MCA director Elizabeth Ann Macgregor says Kapoor, who has also created a work for the London Olympics, wanted the show to be made up of mostly new works but has been persuaded to include some earlier pieces as well.
Macgregor will curate the show exclusively with works from the artist's studio.
By way of contrast, the Francis Bacon retrospective, curated by AGNSW curatorial director Tony Bond, has come from 37 sources across Europe and the US.
Bond says it has become increasingly difficult to secure international loans from private collectors but he found the museums involved particularly co-operative. He says he knocked back four or five works owned by private collectors who had requested private insurance that the gallery could not afford.

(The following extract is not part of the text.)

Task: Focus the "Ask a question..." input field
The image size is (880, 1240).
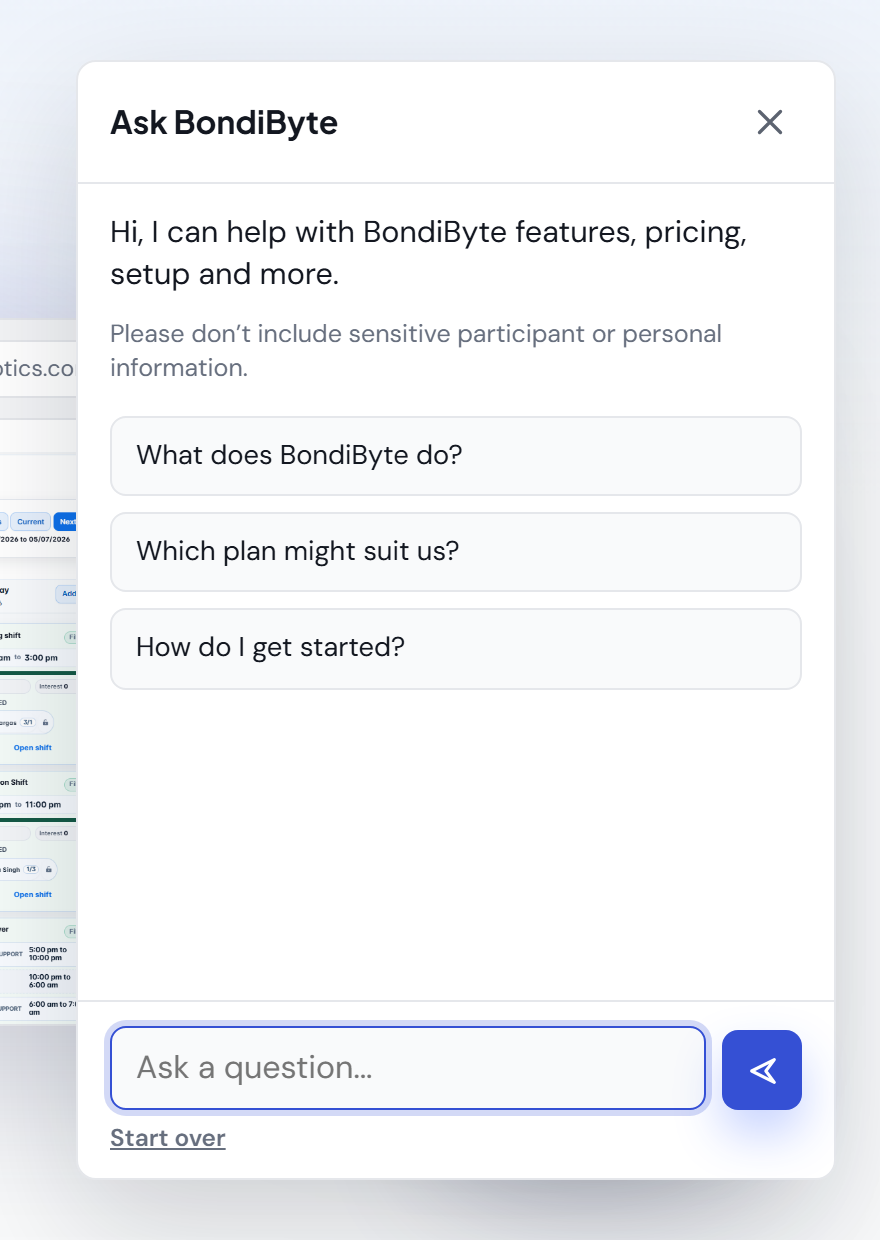Action: tap(408, 1068)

"One work was going to cost $273,000 to insure (and to meet) the collector's requirement to travel first-class plus having a separate courier," he says.
He describes the Guggenheim in New York as among a handful of institutions reluctant to get involved. "They said it was too fragile but I saw the conservators and it's not fragile at all; it's a really robust work. I just don't think they want to lend it," Bond says.
Museums in Stuttgart and Munich were unable to supply Bacon works because they were needed for their own exhibitions.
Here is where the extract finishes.